Hace 4 años escribí el libro: Memorias de Claude Couffon, amigos me han pedido que publique algo sobre el libro dada la importancia del Traductor de quien escribí una biografía novelada pero mejor les copio el texto que apareció en Milenio México en el 2100 cuando el libro se presentaba en la FIL de Palacio de Minería.
La infinita tela de la memoria
Vargas Llosa, Rulfo o Arreola son algunos de los autores que han acompañado la carrera del traductor francés. En el más reciente libro de Lina Zerón, se registra la memoria de quien ha sido un importante puente entre dos universos culturales.

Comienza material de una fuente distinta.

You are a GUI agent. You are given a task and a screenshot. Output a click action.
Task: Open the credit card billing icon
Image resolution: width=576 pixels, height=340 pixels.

Cuenta Jorge Amado en su libro de memorias Navegación de cabotaje que en los años cuarenta fue invitado a Mongolia. Allí vivía un hombre que sentía una atracción enorme por la lengua francesa. Como no había ningún francés en el país, se tuvo que contentar con estudiar de manera autodidacta con la ayuda de un diccionario. Le decían «el profesor», en un tono a medio camino entre el respeto y la burla. Al llegar Jorge Amado al aeropuerto de Ulan Bator, sus anfitriones constataron con horror que Amado sólo hablaba portugués y francés y nadie en Mongolia conocía estas lenguas. ¿Nadie? El primer ministro recordó al «profesor» y rápidamente lo mandaron traer. El «profesor» salvó la visita del gran escritor de Salvador de Bahía a Mongolia. Esta historia nos pone de manifiesto la importancia de la figura del traductor como puente no sólo entre dos lenguas, sino entre universos culturales, espacios emocionales y ámbitos geográficos.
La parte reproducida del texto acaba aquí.